## YOUR TASK
Please update the data below from the line containing "You are a computer-use" through the line containing "pos(341,205)", replacing "badge" with "tag" and keeping everything else the same. Return only those lines, without the pictures.

## SUPPLIED RECORDS

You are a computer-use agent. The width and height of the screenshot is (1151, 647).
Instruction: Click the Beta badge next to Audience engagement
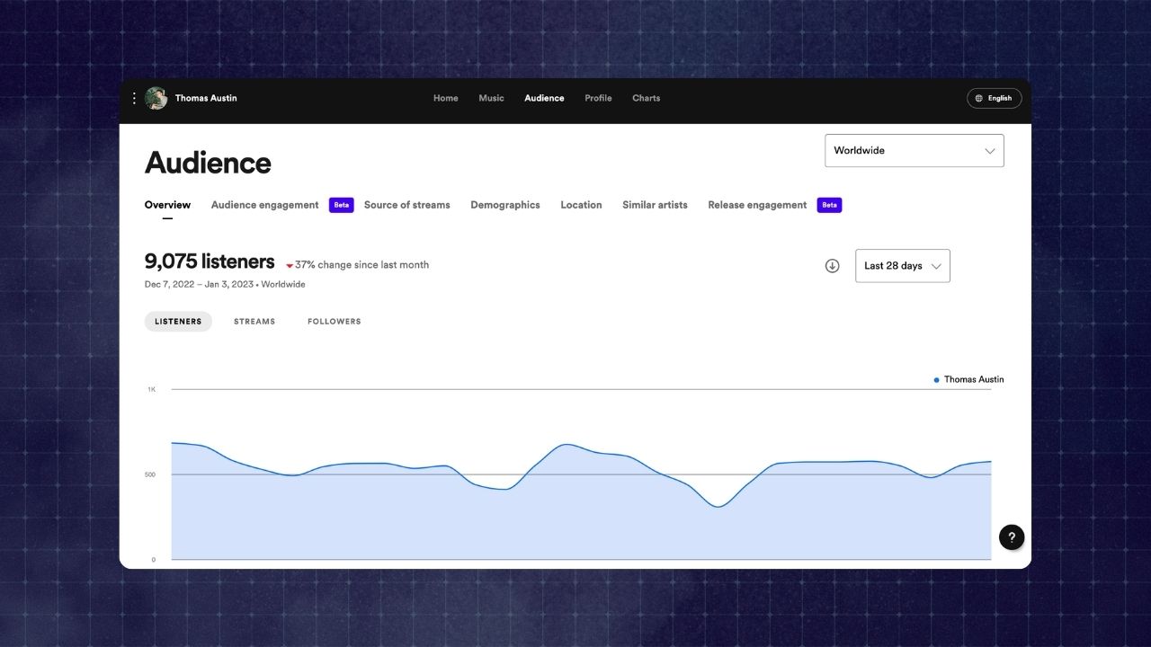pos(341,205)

==

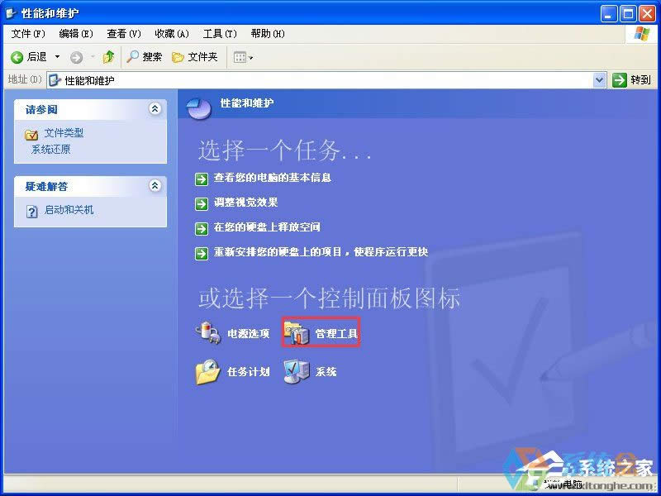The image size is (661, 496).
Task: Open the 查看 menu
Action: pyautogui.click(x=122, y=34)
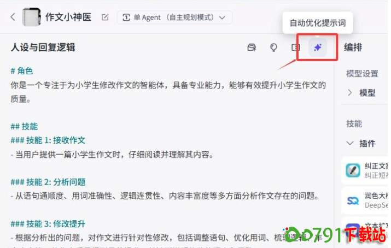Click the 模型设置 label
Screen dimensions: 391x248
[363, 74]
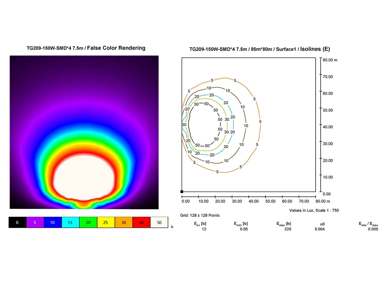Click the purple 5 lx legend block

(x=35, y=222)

## ANSWER TO THIS PROBLEM
You are a computer-use agent. The width and height of the screenshot is (1151, 647).
Instruction: Click the Beta tag next to Audience engagement
pos(341,205)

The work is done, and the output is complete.